Pelotas: pedágio vai continuar

    Pelo menos um polo de pedágio das rodovias federais gaúchas deve continuar em funcionamento após o próximo ano, quando as estradas serão devolvidas pelo governo do Estado à União. As cinco praças localizadas na região de Pelotas, administradas pela Ecosul, estão protegidas por um aditivo ao contrato original, assinado em 2000 entre empresa e Ministério dos Transportes, que prorrogou a concessão até 2026. O Sindicato das Empresas de Transportes de Carga e Logística do RS (Setcergs) busca na Justiça a nulidade da prorrogação. Uma ação civil pública foi ajuizada na Vara de Pelotas.
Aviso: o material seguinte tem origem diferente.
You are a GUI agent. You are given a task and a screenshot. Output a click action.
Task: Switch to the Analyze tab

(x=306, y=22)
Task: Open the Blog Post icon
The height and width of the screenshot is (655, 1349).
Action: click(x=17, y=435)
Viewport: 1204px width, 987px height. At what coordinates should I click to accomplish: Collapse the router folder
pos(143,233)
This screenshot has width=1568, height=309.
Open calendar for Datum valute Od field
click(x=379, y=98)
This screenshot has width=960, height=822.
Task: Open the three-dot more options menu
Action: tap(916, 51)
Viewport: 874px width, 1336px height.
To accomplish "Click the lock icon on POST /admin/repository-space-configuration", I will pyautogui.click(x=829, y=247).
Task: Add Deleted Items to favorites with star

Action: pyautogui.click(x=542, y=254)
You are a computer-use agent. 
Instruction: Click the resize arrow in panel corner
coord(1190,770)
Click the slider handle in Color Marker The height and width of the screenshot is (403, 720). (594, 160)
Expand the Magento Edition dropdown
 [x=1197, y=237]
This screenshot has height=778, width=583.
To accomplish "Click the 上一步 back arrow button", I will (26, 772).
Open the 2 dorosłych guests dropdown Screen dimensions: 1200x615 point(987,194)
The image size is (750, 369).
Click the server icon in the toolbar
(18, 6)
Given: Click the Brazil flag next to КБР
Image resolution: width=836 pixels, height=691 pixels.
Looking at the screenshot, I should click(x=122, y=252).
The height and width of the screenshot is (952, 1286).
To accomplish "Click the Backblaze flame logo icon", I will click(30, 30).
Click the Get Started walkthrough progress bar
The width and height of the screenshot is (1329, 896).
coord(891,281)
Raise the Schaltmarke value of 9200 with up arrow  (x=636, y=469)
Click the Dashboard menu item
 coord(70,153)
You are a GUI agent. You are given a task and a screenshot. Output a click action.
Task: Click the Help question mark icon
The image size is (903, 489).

    Um dos argumentos é o baixo percentual de investimentos da Ecosul na conservação das rodovias. No ano de 2011, esse índice ficou em 6,6% da receita. A arrecadação totalizou R$ 135,8 milhões, com R$ 8,9 milhões aplicados nas estradas. Mas, de acordo com o sindicato, a irregularidade teve origem no momento em que foi assinado o termo aditivo.

    O contrato para a concessão de rodovias à Ecosul foi assinado em 1998, pelo prazo de 15 anos. Segundo o advogado Fernando Antônio Zanella, assessor jurídico do sindicato, após a assinatura, a empresa não seguiu as exigências contratuais, o que levou o Daer a lavrar um auto de infração em 1999. “Todas as outras concessionárias assinaram os contratos e passaram a cumprir com suas obrigações. A partir daí, ela conseguiu firmar esse aditivo e recebeu um ”prêmio” pelo inadimplemento”, constata.

    Conforme Zanella, um processo administrativo chegou a ser instaurado, em julho de 1999, pela Secretaria de Infraestrutura e Logística, em que foram apresentadas dez alternativas de aditamento do contrato original. “Técnicos dos governos do Estado e federal não permitiram essa ilegalidade porque não é possível licitar uma coisa e contratar outra. Isso fere os princípios mais elementares que regem os sistemas das licitações”, Zanella.

    De acordo com a denúncia, o termo aditivo 001/00 aumentou o prazo de concessão até 4 de março de 2026 (12 anos, oito meses e dez dias além do contrato original), permitiu uma elevação na tarifa de 58,5% e aumentou a extensão das rodovias concedidas em 13,1%. Procurada pela reportagem, a direção da empresa informou que não se manifestaria.